大判例

20世紀の現憲法下の裁判例を掲載しています。

東京高等裁判所 昭和25年(わ)61号 判決

上告人 被告人 星河宏明

弁護人 錢坂喜雄

検察官 渡辺 要関与

主文

原判決中被告人を懲役六月に処するという部分並びに訴訟費用中窃盗に関する部分を破毀する。

公訴事実中窃盗に関する部分は被告人は無罪

理由

弁護人錢坂喜雄の上告趣意は同人作成名義の上告趣意書と題する末尾添附の書面記載の通りである。これに対し当裁判所は次の通り判断する

第一点論旨は原判決は他の三名の者と地下足袋を窃盗することを共謀し、途中女鳥羽橋の辺まで行つたが犯行を思い止り単身で同所から引返したと認定しながら本件を有罪と認定したのは法律の解釈を誤つたものであるというにある。よつて記録を調査するに原判決は「第一、昭和二十二年三月一日頃予て知合の上条久章から金山某、中和某も行くことになつているから地下足袋を窃みに行こうと誘はれこれに同意し、茲に四名共謀し被告人は同日午後八時頃右上条久章と共に当時被告人の居住して居た松本市折井町笠原あさ方を出発し途中で金山某、中和某と落合い女鳥羽橋の辺まで行つたが被告人は執行猶予中の身であることを思い出したので犯行を思い止り単身で同所から引返したが云々」と認定したが共謀者が判示の通り窃盗の罪を犯したので被告人をも右窃盗について責任あるとし有罪の認定をしたものである。
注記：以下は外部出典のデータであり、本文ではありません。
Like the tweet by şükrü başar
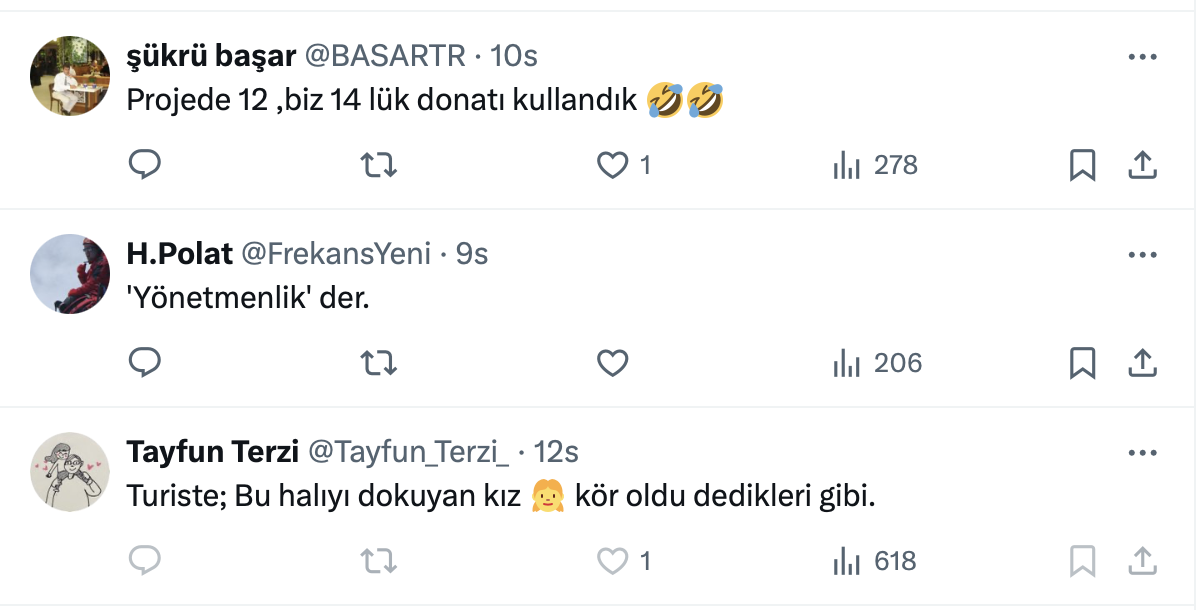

しかし原判示と原判決引用の証拠を綜合すると被告人は窃盗現場に到る前判示女鳥羽橋附近に於て自発的に本件窃盗の意思を放棄し、これを他の共謀者にも明示した上引返したのであるが、判示上条、金山、中和は被告人の右脱退を諒承し右三名だけが意思連絡の上判示窃盗を遂行したものであること明白である。かくの如く一旦他の者と犯罪の遂行を共謀した者でもその着手前他の共謀者にもこれが実行を中止する旨を明示して他の共謀者がこれが諒承し、同人等だけの共謀に基き犯罪を実行した場合には前の共謀は全くこれなかりしと同一に評価すべきものであつて、他の共犯者の実行した犯罪の責を分担すべきものでない。従つて原判決が上述のような証拠により原判示の如く事実の認定をしながらこれを窃盗の罪の共同正犯に問擬したのは法令の解釈を誤り、延いて判決に影響あるものである。従つて原判決中窃盗に関する部分は破毀を免がれない。論旨理由あるものである。従つて他の論旨に対しては判断を省略する。

よつて旧刑事訴訟法第四百四十七条第四百四十八条第三百六十二条に則り主文の通り判決する。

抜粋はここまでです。